Elderly patients who take antihypertensive medications appear to have an elevated risk of serious falls, especially if they have previously been injured in a fall, but experts caution that the risk-benefit calculus of taking antihypertensives must be considered on an individual basis.
Older adults taking antihypertensive medications may be more likely to sustain serious injuries from falls than are those not taking antihypertensives, according to the results of a study published online on February 24, 2014, in JAMA Internal Medicine.
Based on concerns that antihypertensive medications may be associated with serious falls among older adults, the researchers looked for evidence of this association in a nationally representative sample of adults aged 70 years and older. Hypertension patients enrolled from 2004 through 2007 in the Medicare Current Beneficiary Survey were interviewed to determine their antihypertensive medication exposure intensity, which was calculated based on the average total daily dose of antihypertensive medication. The researchers also looked at the number of different antihypertensive medication classes each patient took.
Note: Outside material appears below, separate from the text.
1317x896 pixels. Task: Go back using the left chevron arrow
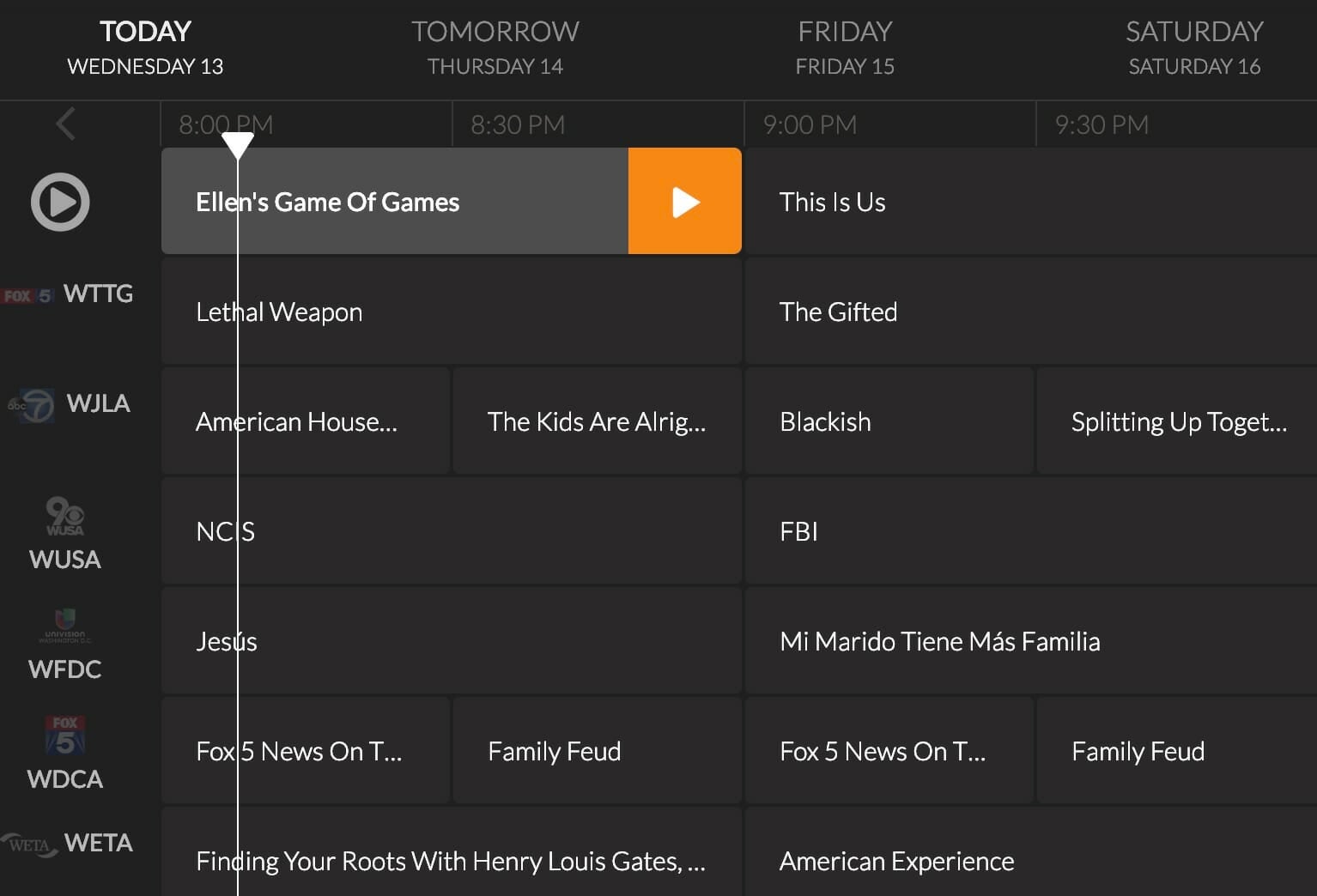click(65, 124)
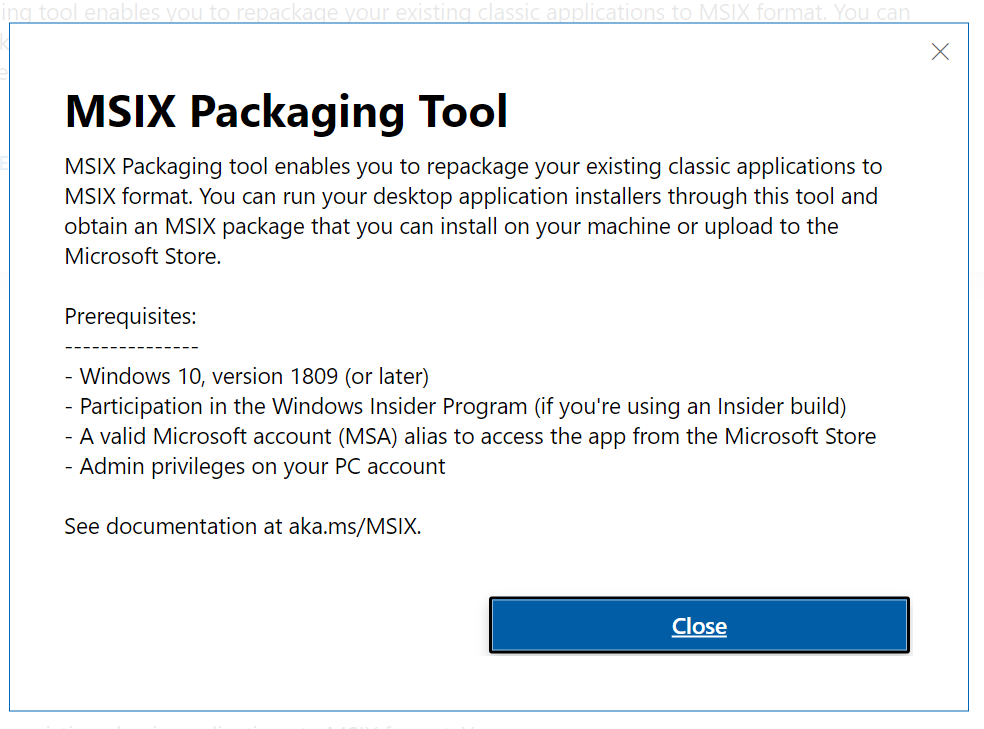Viewport: 984px width, 729px height.
Task: Click "(if you're using an Insider build)" text
Action: tap(690, 407)
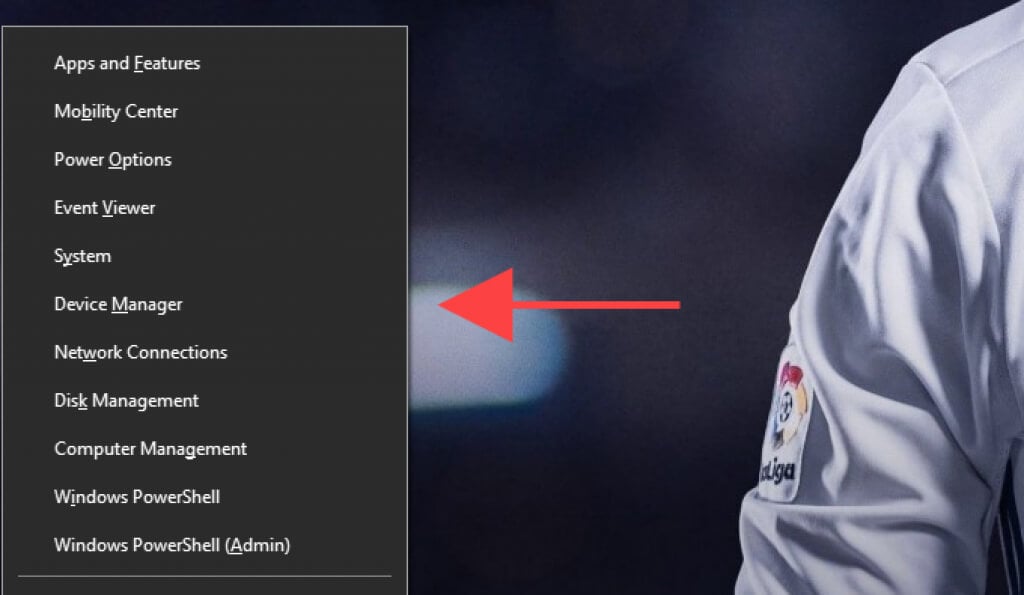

The researchers followed patients for up to 3 years through 2009, using claim records to track serious fall injuries including hip and other major fractures, traumatic brain injuries, and joint dislocations.
Of 4961 patients included in the study, 446 (9%) experienced serious fall injuries, and 837 (16.9%) died during follow up. The results from a multivariate analysis accounting for additional factors indicated an association between use of antihypertensive medications and increased risk of serious fall injuries. Compared with patients who did not use antihypertensive medications, patients considered to be moderate- and high-intensity users of the medications had hazard ratios for serious fall injuries of 1.40 and 1.28, respectively.
Although the differences in hazard ratios across the groups were not statistically significant, the association was stronger among patients who had experienced a previous fall injury. Among the 503 participants who had previously sustained an injury after a fall, the hazard ratios reached 2.17 among moderate-intensity and 2.31 among high-intensity users of antihypertensive medications. When analyzed by class of antihypertensive, no class was associated with an increased risk of fall injuries.
There are several possible explanations for why antihypertensive medications may increase the risk for serious falls, the authors of an accompanying editorial note. The increased risk may be caused by possible effects of specific drug classes on fracture risk, by possible effects of the drugs on blood pressure and orthostasis, or by the effects of the underlying hypertension itself.
The editorialists warn that the association between antihypertensive medications and serious falls remains uncertain, and undertreating hypertension can be dangerous. Therefore, they suggest that health care providers weigh the risks and benefits of hypertensive medications individually for older patients with multiple chronic conditions.
“For some patients, concern about injurious falls may be paramount, whereas other patients fear the complications of untreated hypertension,” they write. “Unfortunately, there is no easy way for clinicians to compare these risks; thus, a candid discussion with each patient is advisable.”